Dungeon Master's Guide 2
- Genre: Role-playing game
- Publisher: Wizards of the Coast
- Publication date: 2009
- Media type: Print
- ISBN: 978-0786952441

= Dungeon Master's Guide 2 =

2009 role-playing game supplement

Dungeon Master's Guide 2 is a supplement to the 4th edition of the Dungeons & Dragons role-playing game.

==Contents==
Dungeon Master's Guide 2 gives expansions for the Dungeon Master to add to a campaign.

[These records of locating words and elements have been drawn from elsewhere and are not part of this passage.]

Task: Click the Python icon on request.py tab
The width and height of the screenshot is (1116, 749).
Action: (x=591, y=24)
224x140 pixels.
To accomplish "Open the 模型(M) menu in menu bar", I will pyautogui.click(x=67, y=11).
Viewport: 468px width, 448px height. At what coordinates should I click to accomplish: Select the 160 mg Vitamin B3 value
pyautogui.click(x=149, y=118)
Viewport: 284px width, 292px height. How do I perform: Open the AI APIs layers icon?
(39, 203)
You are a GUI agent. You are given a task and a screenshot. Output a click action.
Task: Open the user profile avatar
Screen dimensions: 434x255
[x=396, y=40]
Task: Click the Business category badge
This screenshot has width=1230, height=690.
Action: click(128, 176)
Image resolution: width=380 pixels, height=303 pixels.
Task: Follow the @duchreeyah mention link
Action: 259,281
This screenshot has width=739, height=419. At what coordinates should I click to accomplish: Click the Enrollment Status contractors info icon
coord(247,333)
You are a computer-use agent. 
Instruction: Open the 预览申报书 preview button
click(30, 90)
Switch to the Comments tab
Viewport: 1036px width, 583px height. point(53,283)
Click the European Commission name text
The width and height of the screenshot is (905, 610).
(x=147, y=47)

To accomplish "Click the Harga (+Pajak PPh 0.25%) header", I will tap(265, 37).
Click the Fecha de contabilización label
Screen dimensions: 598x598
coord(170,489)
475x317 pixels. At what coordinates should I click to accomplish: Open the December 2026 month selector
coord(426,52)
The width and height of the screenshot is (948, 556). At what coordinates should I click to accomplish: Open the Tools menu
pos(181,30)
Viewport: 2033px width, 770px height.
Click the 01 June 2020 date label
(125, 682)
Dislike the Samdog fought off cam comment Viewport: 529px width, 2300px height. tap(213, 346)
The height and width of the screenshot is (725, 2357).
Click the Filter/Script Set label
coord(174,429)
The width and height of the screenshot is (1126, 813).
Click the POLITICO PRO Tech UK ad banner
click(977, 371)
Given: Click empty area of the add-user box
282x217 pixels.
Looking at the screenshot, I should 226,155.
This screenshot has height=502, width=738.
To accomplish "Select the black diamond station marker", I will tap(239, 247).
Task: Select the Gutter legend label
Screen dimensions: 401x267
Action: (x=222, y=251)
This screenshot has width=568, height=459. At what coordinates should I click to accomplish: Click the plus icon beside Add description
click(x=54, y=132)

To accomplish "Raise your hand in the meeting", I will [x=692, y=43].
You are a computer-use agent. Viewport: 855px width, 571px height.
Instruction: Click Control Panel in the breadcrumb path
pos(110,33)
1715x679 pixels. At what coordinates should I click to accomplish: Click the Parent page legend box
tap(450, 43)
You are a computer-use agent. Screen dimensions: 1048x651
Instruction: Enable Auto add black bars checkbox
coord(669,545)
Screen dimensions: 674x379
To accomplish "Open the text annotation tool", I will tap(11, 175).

The Dungeon Master's Guide 2 contains information on group storytelling, advanced encounters, skill challenges, customizing monsters, adventures and paragon campaigns. Although it does contain artifacts, it does not contain standard magic items.

==Publication history==
Dungeon Master's Guide 2 was written by Greg Gorden, Robin D. Laws, and Mike Mearls, and published on September 19, 2009. The 224-page hardcover book features art by Steve Argyle, Ryan Barger, Kerem Beyit, Zoltan Boros, Julie Dillon, Brian "Chippy" Dugan, Vincent Dutrait, Jason Engle, Randy Gallegos, Tomas Giorello, Ralph Horsley, Mari Kolkowsky, Howard Lyon, Raven Mimura, Lucio Parrillo, Wayne Reynolds, Jon Schindehette, Georgi "Calader" Simeonov, Amelia Stoner, Gábor Szikszai, and Eva Widermann.

Shannon Appelcline commented that with Fourth Edition Dungeons & Dragons, Wizards intended to publish only three books for each setting, beginning with the poorly-received Forgotten Realms Campaign Guide, Forgotten Realms Player's Guide and Scepter Tower of Spellgard in 2008, and "The next year saw the clockwork production of Dungeon Master's Guide 2 (2009), Monster Manual 2 (2009) and Player's Handbook 2 (2009), as well as the reappearance of Eberron through the typical two books and an adventure – the latter released as part of Free RPG Day. These setting books were much better accepted, perhaps because the 4e nay-sayers had now moved on to other games."